Voltemos à questão da propriedade, que julgo estar na base de muito disto. A propriedade das instituições de educação superior, que não têm personalidade jurídica própria, pode competir a empresas, fundações e cooperativas. Em todos os casos, tanto quanto julgo saber, há domínio e apropriação de lucros por um número limitado de pessoas, muitas vezes sem cultura académica, sem qualificações ou tendo-as obtido na sua própria universidade, imagina-se com que rigor e isenção de avaliação.
É aqui que se distingue radicalmente o sistema americano. É certo que há muitas universidades privadas, no sentido de instituições com fins lucrativos. Mas aquelas que prestigiam o sistema “privado” estão longe de ser privadas, com lógica de lucro.
As velhas universidades americanas – Harvard, Princeton, Yale, Cornell, etc. – não são propriamente privadas, antes comunitárias. Foram criadas ainda no séc. XVII pelas primeiras comunidades de colonos, com grande autonomia. Em Harvard, um “President” era contratado pelo conselho da comunidade para dirigir a corporação (o governo da universidade), que se mantinha por renovação da sua composição, por meio de cooptação. O conselho de Massachusetts nomeava também um órgão de supervisão, os “overseers”.
Com adaptações, ainda hoje é assim. Passou a haver foi uma outra divisão de poderes, com as atribuições académicas entregues fundamentalmente aos directores ("head") de escola (mestrado e doutoramento) e do colégio (licenciaturas) e o presidente e a corporação dedicados principalmente às relações institucionais e à angariação de fundos. Mas, crucialmente, todas as receitas são reinvestidas e não há distribuição de lucros.
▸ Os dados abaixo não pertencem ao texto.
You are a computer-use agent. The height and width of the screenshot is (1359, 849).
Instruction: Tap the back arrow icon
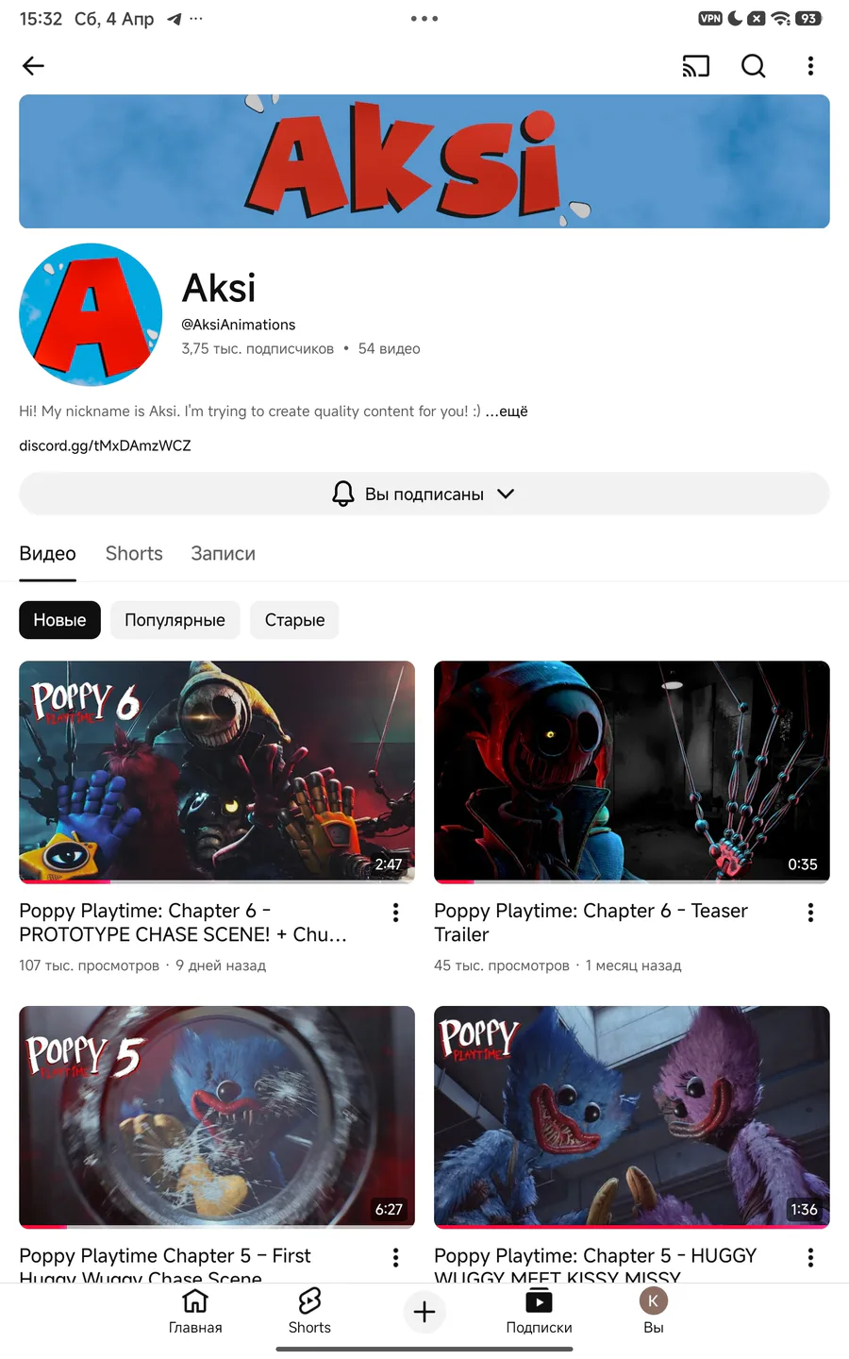tap(33, 65)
Isto nada tem a ver com a nossa situação. As universidades privadas (e algumas públicas, bem como muitos politécnicos) são fábricas de canudos. A lógica empresarial sobrepõe-se a tudo e os reitores, que deviam ser os defensores da cultura e do rigor académico) são muitas vezes figuras menores, condicionados por falta de alternativas de carreira e ao serviço “de quem manda”.
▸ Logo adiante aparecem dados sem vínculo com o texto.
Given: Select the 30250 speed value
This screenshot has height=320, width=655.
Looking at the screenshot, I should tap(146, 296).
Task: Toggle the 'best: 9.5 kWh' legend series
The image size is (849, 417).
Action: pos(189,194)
Julgo que não devia ser permitida a propriedade de universidades por empresas e, no caso de fundações e cooperativas, só com rigoroso escrutínio. Recomendo a leitura do que é um caso diferente e interessante de uma universidade cooperativa aberta, a Universidade de Mondragon, no País Basco, em que a cooperativa é composta por todos os membros da universidade, com igualdade de direitos.
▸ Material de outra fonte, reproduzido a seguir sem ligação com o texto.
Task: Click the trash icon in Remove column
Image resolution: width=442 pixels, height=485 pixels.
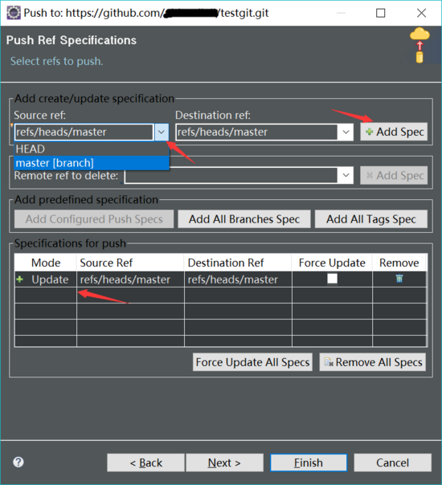Action: click(x=399, y=279)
Declaração de interesses – Nestes últimos anos pertenci a uma universidade privada e cheguei a ser pró-reitor. Em todos os cargos que tive sempre pugnei para que estes princípios fossem implementados, e sempre sem sucesso. Tomaram finalmente uma decisão que sabiam ser inaceitável para a minha dignidade. Não tenho mais obrigações de reserva para com a universidade, estou livre para escrever o que penso e julgo ser de interesse público.